寸でのところでばあやは倒れる自分を支えた。
何があっても気持ちをしっかり持とうと決めたのだから。
「お、奥さま…、それは、もしや…?」
「ええ。年明けにはひ孫が抱けますよ。」
「…!。」


ああ、自分はなんて愚かだったんだろう。
結婚したのならば子どもを授かることだってあるのだ、という至極当然のことを忘れていた。
そういえば、オスカルさまとアンドレのことを奥さまから始めて聞いたとき、子供が生まれたらどうたらこうたら…とお話になっていた。
だけどあのときはそれこそ驚天動地、青天の霹靂だったから、まともに聞いてなかったしお言葉を気にも留めていなかった。
馬鹿だった。
さっき女医さんが言っていた。
悪いと言えば悪いが、心配ないといえば心配ない、と。
こういうことだったのか。


「あまり嬉しそうではありませんね?」
夫人が優しく尋ねた。
「恐ろしいだけでございます。嬉しいだなんて…どうしてそんなことが申せましょう。大体だんなさまがなんとおっしゃるか…。」
マロンの言葉に夫人がかぶせた。
「何もおっしゃいませんよ。お聞きになったときは、このままルーブル美術館にお運びしたらどんなにご立派な石像かしら、と思うほどかたまってらっしゃいましたけれどね。」
「奥さま…。」
いかに長年連れ添っているとはいえ、そこまでだんなさまのことを言ってもいいのだろうか、とマロンは老婆心が押さえられない。

「すべてご承知の上での引退のご決断です。」
夫人はきっぱりと誇らしげに言い切った。
「マリー・アンヌもそれゆえの援護射撃です。わたくしたちはお許しが出れば早々にアラスに参ります。こちらの手配はカトリーヌがしてくれます。

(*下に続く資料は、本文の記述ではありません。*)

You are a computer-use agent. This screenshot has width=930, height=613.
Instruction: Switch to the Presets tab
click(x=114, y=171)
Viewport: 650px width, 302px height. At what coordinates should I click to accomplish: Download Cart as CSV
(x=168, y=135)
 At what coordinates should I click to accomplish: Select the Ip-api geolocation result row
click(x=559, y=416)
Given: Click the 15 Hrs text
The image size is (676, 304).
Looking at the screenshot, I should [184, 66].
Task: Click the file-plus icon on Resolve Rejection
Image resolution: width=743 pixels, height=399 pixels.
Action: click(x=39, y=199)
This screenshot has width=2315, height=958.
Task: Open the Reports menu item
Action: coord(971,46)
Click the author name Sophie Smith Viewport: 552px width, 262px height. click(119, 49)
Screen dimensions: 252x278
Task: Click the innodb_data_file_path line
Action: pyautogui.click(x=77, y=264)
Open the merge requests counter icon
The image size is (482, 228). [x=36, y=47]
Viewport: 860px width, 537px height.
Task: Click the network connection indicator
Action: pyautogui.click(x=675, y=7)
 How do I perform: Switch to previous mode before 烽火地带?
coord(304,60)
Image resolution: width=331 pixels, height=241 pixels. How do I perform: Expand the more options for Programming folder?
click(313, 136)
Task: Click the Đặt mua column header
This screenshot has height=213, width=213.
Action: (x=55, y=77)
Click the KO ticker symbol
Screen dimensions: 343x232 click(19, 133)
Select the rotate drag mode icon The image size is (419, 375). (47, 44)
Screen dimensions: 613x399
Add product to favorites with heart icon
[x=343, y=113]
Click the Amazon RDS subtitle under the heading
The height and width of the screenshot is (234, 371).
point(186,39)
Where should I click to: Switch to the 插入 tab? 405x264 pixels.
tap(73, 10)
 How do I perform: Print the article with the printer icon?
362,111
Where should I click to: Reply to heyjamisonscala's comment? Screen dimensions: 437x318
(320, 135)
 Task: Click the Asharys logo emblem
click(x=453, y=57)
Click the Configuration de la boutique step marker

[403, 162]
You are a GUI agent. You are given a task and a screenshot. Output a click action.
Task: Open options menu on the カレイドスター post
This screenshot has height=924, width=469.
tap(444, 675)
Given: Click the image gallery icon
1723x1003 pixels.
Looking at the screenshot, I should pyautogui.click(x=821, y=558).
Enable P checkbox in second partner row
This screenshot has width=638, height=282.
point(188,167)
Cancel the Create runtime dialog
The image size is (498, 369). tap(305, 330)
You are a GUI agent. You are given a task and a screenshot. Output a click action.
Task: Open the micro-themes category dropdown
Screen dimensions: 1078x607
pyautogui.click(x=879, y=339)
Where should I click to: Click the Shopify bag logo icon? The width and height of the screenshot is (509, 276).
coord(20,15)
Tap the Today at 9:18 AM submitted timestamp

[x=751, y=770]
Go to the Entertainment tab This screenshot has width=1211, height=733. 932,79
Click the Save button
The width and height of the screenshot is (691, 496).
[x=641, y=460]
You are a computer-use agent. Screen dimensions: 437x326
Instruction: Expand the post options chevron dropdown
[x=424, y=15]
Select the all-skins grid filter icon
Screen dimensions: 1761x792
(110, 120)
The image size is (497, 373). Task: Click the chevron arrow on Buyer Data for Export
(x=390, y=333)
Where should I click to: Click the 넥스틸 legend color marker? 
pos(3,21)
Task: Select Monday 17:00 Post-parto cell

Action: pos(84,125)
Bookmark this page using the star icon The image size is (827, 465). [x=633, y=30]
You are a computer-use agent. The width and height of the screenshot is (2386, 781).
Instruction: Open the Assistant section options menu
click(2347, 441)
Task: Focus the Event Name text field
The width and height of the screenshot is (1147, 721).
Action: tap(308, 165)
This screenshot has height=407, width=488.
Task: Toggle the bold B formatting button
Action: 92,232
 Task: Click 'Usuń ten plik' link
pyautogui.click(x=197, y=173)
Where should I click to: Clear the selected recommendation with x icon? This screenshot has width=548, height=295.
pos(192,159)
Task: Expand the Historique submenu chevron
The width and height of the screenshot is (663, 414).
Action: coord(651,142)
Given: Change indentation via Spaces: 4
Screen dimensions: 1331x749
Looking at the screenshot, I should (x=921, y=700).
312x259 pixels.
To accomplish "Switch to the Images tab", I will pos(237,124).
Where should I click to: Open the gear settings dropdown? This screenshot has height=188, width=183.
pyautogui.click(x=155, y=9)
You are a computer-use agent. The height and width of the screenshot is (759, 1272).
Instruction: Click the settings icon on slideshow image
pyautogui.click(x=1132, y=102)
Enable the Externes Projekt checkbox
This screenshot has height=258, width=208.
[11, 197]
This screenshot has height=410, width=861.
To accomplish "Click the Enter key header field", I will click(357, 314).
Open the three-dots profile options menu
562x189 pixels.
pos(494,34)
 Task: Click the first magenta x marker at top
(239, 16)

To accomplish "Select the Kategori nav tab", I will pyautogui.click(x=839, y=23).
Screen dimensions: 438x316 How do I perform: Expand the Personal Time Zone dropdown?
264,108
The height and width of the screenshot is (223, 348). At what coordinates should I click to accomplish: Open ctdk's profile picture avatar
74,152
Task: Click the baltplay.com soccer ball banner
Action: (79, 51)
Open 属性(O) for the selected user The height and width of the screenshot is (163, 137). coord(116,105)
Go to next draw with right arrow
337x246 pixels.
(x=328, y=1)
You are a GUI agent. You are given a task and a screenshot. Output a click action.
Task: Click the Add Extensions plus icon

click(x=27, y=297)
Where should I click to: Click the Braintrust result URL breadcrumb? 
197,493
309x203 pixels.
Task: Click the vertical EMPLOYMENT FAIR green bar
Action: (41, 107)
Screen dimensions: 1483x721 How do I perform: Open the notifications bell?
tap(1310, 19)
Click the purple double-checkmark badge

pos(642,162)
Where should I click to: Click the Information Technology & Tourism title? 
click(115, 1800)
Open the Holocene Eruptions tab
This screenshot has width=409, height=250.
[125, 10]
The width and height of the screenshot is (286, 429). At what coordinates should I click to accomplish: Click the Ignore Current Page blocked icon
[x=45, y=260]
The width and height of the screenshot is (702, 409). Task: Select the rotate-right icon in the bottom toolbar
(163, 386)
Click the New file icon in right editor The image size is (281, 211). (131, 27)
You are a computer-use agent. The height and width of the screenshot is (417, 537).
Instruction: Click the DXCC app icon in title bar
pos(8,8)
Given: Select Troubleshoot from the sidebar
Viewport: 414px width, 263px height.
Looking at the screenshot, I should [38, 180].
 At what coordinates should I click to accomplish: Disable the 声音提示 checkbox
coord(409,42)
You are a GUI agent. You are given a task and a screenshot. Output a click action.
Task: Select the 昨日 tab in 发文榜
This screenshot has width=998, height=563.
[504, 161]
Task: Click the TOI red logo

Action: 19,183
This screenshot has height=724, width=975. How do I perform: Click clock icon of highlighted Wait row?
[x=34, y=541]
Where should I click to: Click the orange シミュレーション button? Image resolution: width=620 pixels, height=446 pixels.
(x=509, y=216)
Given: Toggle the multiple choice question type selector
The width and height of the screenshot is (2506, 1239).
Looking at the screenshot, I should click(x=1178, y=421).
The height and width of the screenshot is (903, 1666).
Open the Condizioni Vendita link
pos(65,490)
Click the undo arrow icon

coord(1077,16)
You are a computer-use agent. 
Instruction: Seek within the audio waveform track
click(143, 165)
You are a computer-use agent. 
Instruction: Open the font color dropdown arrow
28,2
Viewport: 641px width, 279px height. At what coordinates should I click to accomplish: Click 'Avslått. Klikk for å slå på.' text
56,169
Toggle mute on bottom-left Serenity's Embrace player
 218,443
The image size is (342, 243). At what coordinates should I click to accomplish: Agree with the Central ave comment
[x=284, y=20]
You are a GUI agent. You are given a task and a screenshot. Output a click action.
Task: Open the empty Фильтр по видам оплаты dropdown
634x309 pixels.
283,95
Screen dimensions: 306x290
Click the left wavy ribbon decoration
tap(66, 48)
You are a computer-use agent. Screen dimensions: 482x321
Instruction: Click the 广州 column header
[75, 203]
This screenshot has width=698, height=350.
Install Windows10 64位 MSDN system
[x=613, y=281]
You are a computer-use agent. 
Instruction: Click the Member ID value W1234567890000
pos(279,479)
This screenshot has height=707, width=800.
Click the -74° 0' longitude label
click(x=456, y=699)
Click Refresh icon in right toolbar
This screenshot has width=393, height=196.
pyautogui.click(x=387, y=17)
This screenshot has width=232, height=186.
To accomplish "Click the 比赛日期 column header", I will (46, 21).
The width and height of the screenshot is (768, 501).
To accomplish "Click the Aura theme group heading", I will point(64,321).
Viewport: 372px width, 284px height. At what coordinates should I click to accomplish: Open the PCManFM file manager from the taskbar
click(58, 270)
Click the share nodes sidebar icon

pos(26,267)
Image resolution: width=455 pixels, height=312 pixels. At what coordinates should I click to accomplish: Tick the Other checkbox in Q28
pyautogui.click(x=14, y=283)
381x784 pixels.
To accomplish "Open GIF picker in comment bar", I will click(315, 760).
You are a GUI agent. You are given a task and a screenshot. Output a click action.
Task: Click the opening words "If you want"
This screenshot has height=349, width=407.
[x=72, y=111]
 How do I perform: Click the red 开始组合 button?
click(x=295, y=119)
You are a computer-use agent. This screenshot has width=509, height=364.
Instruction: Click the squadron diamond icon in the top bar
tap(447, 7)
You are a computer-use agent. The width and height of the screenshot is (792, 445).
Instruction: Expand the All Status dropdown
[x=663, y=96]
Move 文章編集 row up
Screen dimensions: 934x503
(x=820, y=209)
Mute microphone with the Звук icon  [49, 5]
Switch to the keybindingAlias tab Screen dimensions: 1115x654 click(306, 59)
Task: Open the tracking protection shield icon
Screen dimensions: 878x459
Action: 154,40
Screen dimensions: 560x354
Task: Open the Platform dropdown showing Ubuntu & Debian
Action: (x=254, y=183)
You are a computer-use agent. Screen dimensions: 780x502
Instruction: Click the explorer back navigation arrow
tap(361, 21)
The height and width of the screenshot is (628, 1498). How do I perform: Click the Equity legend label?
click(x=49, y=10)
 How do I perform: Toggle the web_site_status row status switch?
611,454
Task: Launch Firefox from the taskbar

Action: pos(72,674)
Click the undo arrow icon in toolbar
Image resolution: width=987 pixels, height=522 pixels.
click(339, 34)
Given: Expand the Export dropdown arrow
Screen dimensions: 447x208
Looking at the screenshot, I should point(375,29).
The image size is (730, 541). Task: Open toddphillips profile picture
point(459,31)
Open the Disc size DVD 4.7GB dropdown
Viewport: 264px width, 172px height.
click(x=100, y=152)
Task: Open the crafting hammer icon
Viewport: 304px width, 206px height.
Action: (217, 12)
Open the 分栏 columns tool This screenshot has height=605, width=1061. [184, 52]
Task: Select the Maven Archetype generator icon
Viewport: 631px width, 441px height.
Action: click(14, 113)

ジョゼフィーヌはせいぜい遠方の姉たちに手紙を書くくらいしかしてくれないでしょうけれどね。」

ばあやはまたもや涙腺が緩んできた。
お育てしただんなさまも、その奥さまも、さらにはそのお嬢さまたちも、そろいもそろって年寄りを泣かせる方たちばかりだ、と思うと、こらえきれなくなり、ポトリポトリと大粒の涙がこぼれ落ちた。
夫人がどんなにだんなさまを信頼していらっしゃるか、お嬢さまたちがどんなに妹君を大切に思っていらっしゃるか、身に染みてわかってしまって、言葉もなかった。
その深い愛情がアンドレにも自分にも注がれていることもまた、震えるような感激とともに理解できた。

「もちろんばあやも一緒に来てくれますね?」
夫人の問いかけにマロンは頭を上げ、しっかりとした声で答えた。
「はい、もちろんでございます。どこまでも、いつまでもお供いたします。」
その答えに夫人は珍しく声を上げて笑った。
「やっぱりばあや仕込みだったのね、あの子たち…。さすがです、ばあや。完敗です。」
おホホ…といつまでも笑う夫人をばあやは涙でにじんだ目で不思議そうに眺めていた。